Strong community and social networks may do an ailing heart good, new study finds
High levels of 'social capital' in communities linked to reduced occurrence of acute coronary syndrome
| 27 February 2008
Home may be where the heart is, but it could be one's surrounding community that helps keep the ticker healthy, according to a new study led by researchers at the School of Public Health.
Specifically, the study found, low-income patients with existing heart problems are significantly less likely to have another heart attack or a recurrence of chest pain if they live in a county with higher measures of trust, cooperation, and social networks - something researchers call "social capital." This was true even after researchers accounted for such factors as gender, age, race, or ethnicity, and the existence of other concurrent health problems.
"This analysis points to a real effect on real people," says study lead author Richard Scheffler, professor of health economics and public policy. "It speaks to the value of clubs and social organizations in providing health information and reducing stress, both of which are known to reduce heart disease." Among the kinds of membership organizations the authors cite as potential channels of health information, for example, are labor unions, church groups, business or trade groups, veterans' groups, hospital or medical-service groups, service or fraternity groups, and youth groups.
"This is the first study to demonstrate a link between community social capital and prognosis following heart disease," says study co-author Ichiro Kawachi, professor of social epidemiology in the Department of Society, Development, and Human Health at the Harvard School of Public Health. "Other research has linked social capital to health outcomes, but most of these studies have been cross-sectional, and therefore difficult to draw conclusions about cause-and-effect relationships. The findings of this study take us in the right direction."
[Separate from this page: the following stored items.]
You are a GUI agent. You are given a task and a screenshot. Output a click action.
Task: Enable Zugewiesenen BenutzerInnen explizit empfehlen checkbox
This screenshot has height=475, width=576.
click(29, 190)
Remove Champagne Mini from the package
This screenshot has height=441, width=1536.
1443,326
The researchers based the degree of social capital in any county upon the number of people employed in various organizations, including religious, civic, political, social, and alumni groups. They note that an organization's staff size correlates with its membership size, which in turn is a good indicator of the number of resources in a community.
There is growing evidence that cardiovascular health is linked to where a person lives, but it had been unclear whether location served as a proxy for other unmeasured factors, including the type of medical treatment or health care available there.
To address this gap, Berkeley researchers partnered with Kaiser Permanente Northern California, a nonprofit integrated health-care-delivery system.
Data was obtained from actual clinical records of nearly 35,000 Kaiser Permanente patients who had been hospitalized for acute coronary syndrome - a term describing symptoms of decreased blood flow to the heart - in Northern California between 1998 and 2002. Patients were tracked for symptoms of recurring heart problems. To protect patient privacy, only authorized Kaiser Permanente personnel had direct access to the clinical records for this study.
"Because we're using actual clinical records instead of self-reported medical information, we have a clearer picture of a person's health status and medical treatment," says Scheffler, who is also director of the Nicholas C. Petris Center on Health Care Markets and Consumer Welfare at the School of Public Health. "And because all the patients are in the same health- care system, we avoid the problem of comparing people with different kinds of health plans or who don't have insurance at all. We also were able to follow patients over time to track any recurrence of heart problems, which is very unique."
The authors note that patients in low-income areas have the most to gain from higher social capital.
"Our findings are consistent with the hypothesis that social capital is more helpful to those in the lower socioeconomic spectrum," says study co-author Carlos Iribarren, research scientist at Kaiser Permanente Northern California. "Those with greater economic advantage don't seem to benefit, or benefit less, because they have other resources available to them."
Study co-author Timothy Brown, an assistant adjunct professor of health economics at Berkeley, adds: "While higher-income individuals can pay significant prices for social support in the private market - by joining country clubs, for example - lower-income people must depend on what is available in the community."
No membership required
The researchers point out that patients did not need to be members of any of the community organizations measured in order to benefit.
"An area with a high density of social networks and resources changes the character of a community, regardless of whether any one particular individual joins or not," says Scheffler. "It's the opposite of having a liquor store on every corner. You don't have to shop at the liquor stores to be impacted by the type of environment they create."
Thirty-five of California's 58 counties were included in the study. The eight counties found to have the highest levels of community social capital are, in descending order, San Francisco, Lake, Sacramento, Santa Cruz, Marin, Tuolumne, Nevada, and Alameda.
The full study, "Community-level social capital and recurrence of acute coronary syndrome," is to be published online in the Feb. 28 issue of the journal Social Science & Medicine. Other co-authors are Leonard Syme, a Berkeley professor emeritus of epidemiology, and Irina Tolstykh, research scientist at Kaiser Permanente Northern California. The project was jointly sponsored by Berkeley's Petris Center and the U.S. Centers for Disease Control and Prevention through the Center for Family and Community Health at the School of Public Health.